Ground Truth: The Most Undervalued Competitive Edge in the AI Era

I was chatting recently with a friend who builds an AI coding product. He said his team spent three months tuning prompts and raised code generation “pass rate” from 60% to 78%. I asked him: how do you know it is 78%? He paused, then said it was based on manual spot checks.

That 78% itself is not ground truth.

Without Ground Truth, You Cannot Even Tell When You Are Wrong

LLMs are probabilistic. That is not a flaw – it is their nature. They do not guarantee correctness; they guarantee “looking correct.” Most teams realize this, so they add code review, tests, human-in-the-loop.

But these safety nets share one trait: they all use the human brain as ground truth.

Manual review of generated code – the human brain is the ground truth. Manual judgment of PR quality – the human brain is the ground truth. Manual spot-checking of “pass rate” – still the human brain.

This does not scale. More precisely, this is the same efficiency bottleneck as before AI – just in a different spot.

Ground Truth Must Be Deterministic

In a previous article, I discussed the core metaphor of Harness Engineering – taming a horse. The rider does not need to run faster than the horse, but needs to know the direction, the boundaries, and the destination.

What are “direction, boundaries, and destination” here? They are ground truth.

But ground truth cannot come from the LLM itself – using a probabilistic tool to verify probabilistic output is the same as no verification. You need deterministic means.

Take my AB experiment cleanup Agent as an example. Large codebases often accumulate mountains of expired AB experiment code. Cleaning them up is grunt work, logically perfect for an Agent. But how does the Agent know which code belongs to a given experiment? How do you confirm nothing was missed or accidentally deleted?

Have the LLM “read” the code? It will miss things, hallucinate, and get lost in complex conditional nesting.

My approach is to use Graphite – a bytecode static analysis tool built on SootUp – to compute the call graph first. Which methods call the experiment API, which branches depend on experiment state, what the upstream and downstream call chains affect – all deterministic results. That is ground truth.

With this foundation, the LLM’s role becomes clear: it is not responsible for discovering code structure; it is responsible for understanding semantics – should this experiment’s “control group” logic be kept or removed? How should the cleanup PR’s commit message be written? These are things LLMs are good at.

Deterministic tools for discovery, LLMs for interpretation. This division of labor is not a preference – it is an engineering constraint.

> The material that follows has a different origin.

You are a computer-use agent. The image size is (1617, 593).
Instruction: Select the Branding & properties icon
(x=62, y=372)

The Moat Is Not in the Prompt, but in Verification

Back to my friend’s story. He spent three months optimizing the prompt – essentially optimizing the LLM’s input. But no matter how good the input, the output is still probabilistic. Without ground truth for verification, you never know whether you are optimizing in the right direction, or even whether you are regressing.

It is like riding a horse without watching the road. No matter how fast the horse runs, if you do not know where the destination is, speed is meaningless.

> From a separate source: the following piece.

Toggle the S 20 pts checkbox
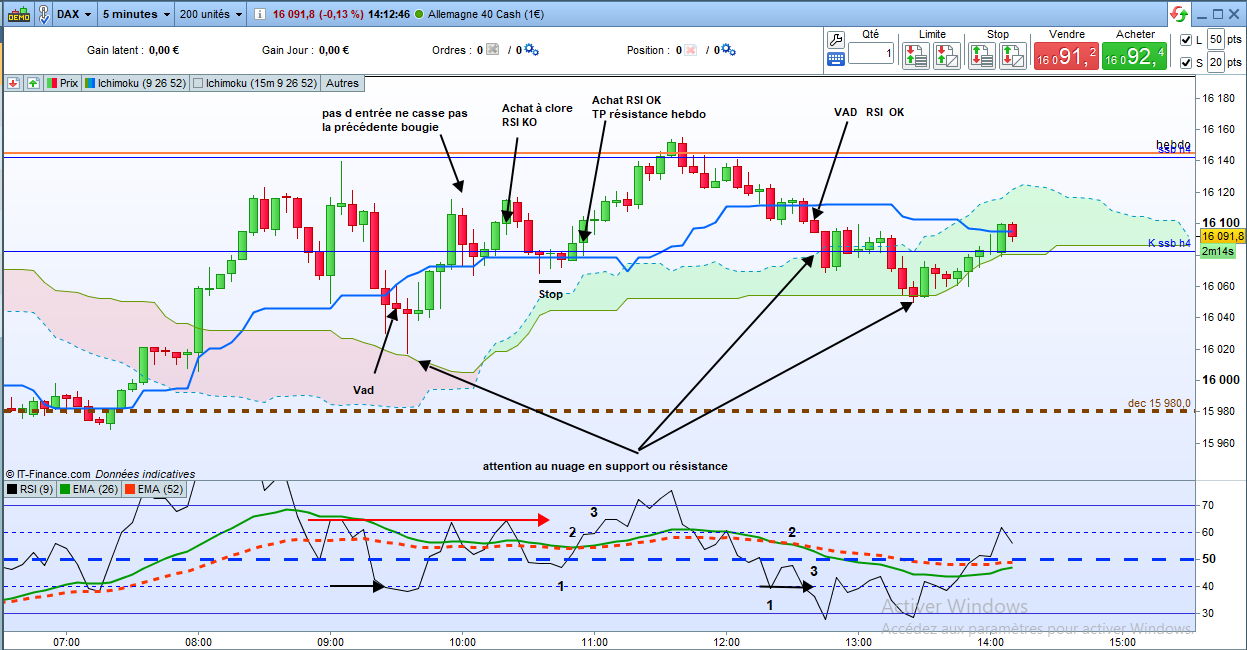Viewport: 1247px width, 650px height. [x=1186, y=63]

Conversely, if you have ground truth:

You can automatically verify every output from the Agent
You can quantify the real effect of each prompt adjustment
You can build a closed-loop in your Agent pipeline: generate, verify, feedback, retry

Most people are optimizing prompts. A few are optimizing verification. The latter is the real leverage.

Building Ground Truth Is a Capability

Saying “we need ground truth” is easy. The hard part is building it.

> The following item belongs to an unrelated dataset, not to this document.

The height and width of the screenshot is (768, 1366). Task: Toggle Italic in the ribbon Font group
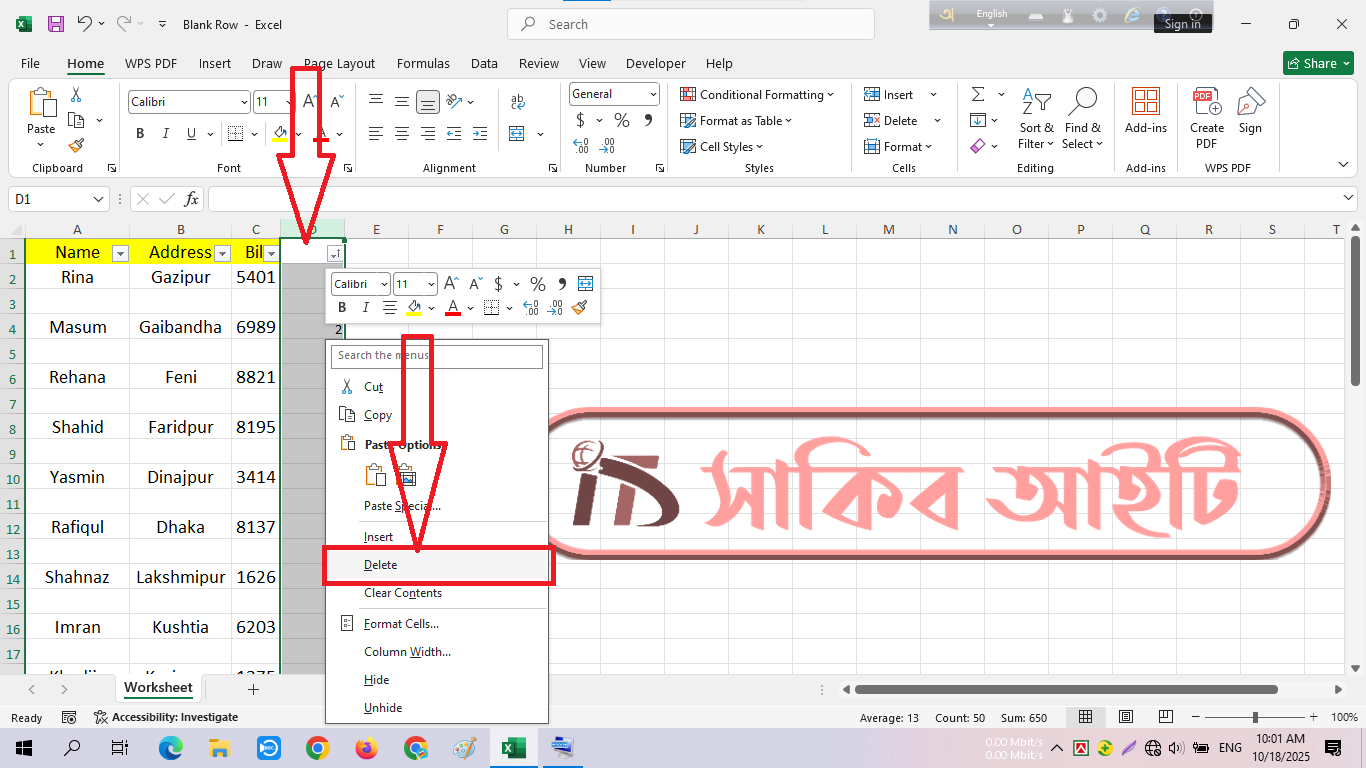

This requires two layers of capability:

Identifying What Should Become Ground Truth

Not everything needs ground truth. You need to judge which stages in your Agent pipeline carry the highest cost of error, which are most error-prone, and which can be verified with deterministic means.

In AB experiment cleanup, the call graph is high-value ground truth – because “does this code belong to a given experiment?” is a question with a definitive answer. But “is this PR description well-written?” is not – it has no ground truth, and does not need one.

Engineering It into Existence

Once identified, you need the ability to build it. Graphite is not an off-the-shelf product. I built it on top of SootUp, exposed as an MCP Server for Agents to call. This is pure engineering work – understanding bytecode analysis, call graph traversal algorithms, and how to structure analysis results into a format Agents can consume.

This capability cannot be replaced by prompt engineering. It requires understanding both how AI Agents work and how low-level engineering systems work. That is a rare cross-disciplinary skill.

The Value of Determinism in an Era of Uncertainty

In a previous article, I wrote that in the LLM era, “the shelf life of determinism is shrinking.” Models change, APIs change, best practices change. But one thing does not: the value of ground truth only increases as AI capabilities grow – it never decreases.

The stronger the model, the larger the output space, and the more important verification becomes. In the GPT-3 era, you could eyeball obvious mistakes. But when the model’s output “all looks correct,” the only thing that can distinguish correct from “looks correct” is ground truth.

So if you are wondering what capability is most worth investing in for the AI era – it is not prompt engineering, not fine-tuning, not keeping up with the latest models.

It is the ability to build ground truth.